(WACO) – Technical and community colleges in Texas must continue to be proactive in meeting the needs of state and regional business and industry partners, according to workforce and economic development leaders.
“Moving forward, the colleges are going to be much more critical to our efforts,” said Jason Hilts, president and chief executive officer of the Brownsville Economic Development Council. “We don’t have enough skilled labor force. It’s not just a Brownsville or a Rio Grande Valley problem; it’s a national problem. If we are trying to create those sustainable jobs that help create a better community, we need to have a labor force that has more skills associated with it or we are not going to be able to compete for projects.”
The Texas Economic Development Division of the Office of the Governor focuses on attracting and retaining companies in aerospace, energy, information technology, petroleum refining and chemicals, biotechnology and advanced technology and manufacturing.
++++
EXERCISE SET:
(a) In the article on Texas colleges and workforce needs, who is the president and chief executive officer of the Brownsville Economic Development Council?
(b) Repeat the part of the article on Texas colleges and workforce needs that begins with the words containing "The Texas Economic" and ends with "technology and manufacturing.".
(c) Pick up the article on Texas technical and community colleges and write what comes next.
You won't need the records for any of this.

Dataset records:
++++
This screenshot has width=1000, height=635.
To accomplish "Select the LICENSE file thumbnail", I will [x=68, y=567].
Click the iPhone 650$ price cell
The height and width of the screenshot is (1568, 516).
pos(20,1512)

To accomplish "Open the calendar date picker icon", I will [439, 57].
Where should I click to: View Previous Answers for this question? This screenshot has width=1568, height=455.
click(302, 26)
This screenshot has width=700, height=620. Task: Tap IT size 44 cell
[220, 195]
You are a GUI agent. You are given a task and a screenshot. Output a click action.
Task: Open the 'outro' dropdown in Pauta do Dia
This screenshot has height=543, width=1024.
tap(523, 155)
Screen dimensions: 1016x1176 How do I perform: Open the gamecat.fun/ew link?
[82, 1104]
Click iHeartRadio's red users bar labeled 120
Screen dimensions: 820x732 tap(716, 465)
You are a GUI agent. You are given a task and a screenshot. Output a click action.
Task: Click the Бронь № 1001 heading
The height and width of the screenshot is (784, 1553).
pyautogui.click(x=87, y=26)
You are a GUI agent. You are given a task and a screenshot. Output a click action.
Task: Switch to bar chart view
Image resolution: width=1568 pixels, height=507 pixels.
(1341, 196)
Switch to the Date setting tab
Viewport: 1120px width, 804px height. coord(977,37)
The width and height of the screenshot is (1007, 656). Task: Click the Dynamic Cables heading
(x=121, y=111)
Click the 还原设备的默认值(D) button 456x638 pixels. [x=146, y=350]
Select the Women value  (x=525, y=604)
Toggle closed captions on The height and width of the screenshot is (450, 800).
++++
EXPECTED RESPONSES:
(a) Jason Hilts

(b)
The Texas Economic Development Division of the Office of the Governor focuses on attracting and retaining companies in aerospace, energy, information technology, petroleum refining and chemicals, biotechnology and advanced technology and manufacturing.

(c)
Some cities, such as Wichita Falls, look toward data centers to drive the economy, while Arlington aims for medical device manufacturers. The Borderplex Alliance (which includes Ciudad Juarez, Mexico; El Paso; and Las Cruces, New Mexico) touts alternative energy and defense.
“Business and industry do not have borders,” said Jaime Farias, associate vice president for workforce and continuing education at El Paso Community College.
Hilts said the jobs of the future are focusing on automation, robotics, logistics, medical and food manufacturing, aerospace and 3-D printing.
In early 2016, the Computer-Aided Drafting program at Texas State Technical College in North Texas began using a 3-D printer to prepare students for engineering, design, manufacturing and design work. TSTC offers an associate degree and level-two certificate in Computer-Aided Drafting.
Some two-year institutions have specialized centers to target job training.
Victoria College’s Emerging Technology Complex opened in June 2015 and has a 72,000-square-foot Conference and Education Center and a 42,000-square-foot Industrial Training Center. Since its opening, the college has hosted the Texas Water Utilities Association, INVISTA and other entities for meetings and hands-on training.
Del Mar College in Corpus Christi opened in 2016 a $2 million Process and Instrumentation Technology Pilot Plant on its West Campus. The facility is used in the college’s mission of educating workers for the refining, petrochemical, and oil and gas industries.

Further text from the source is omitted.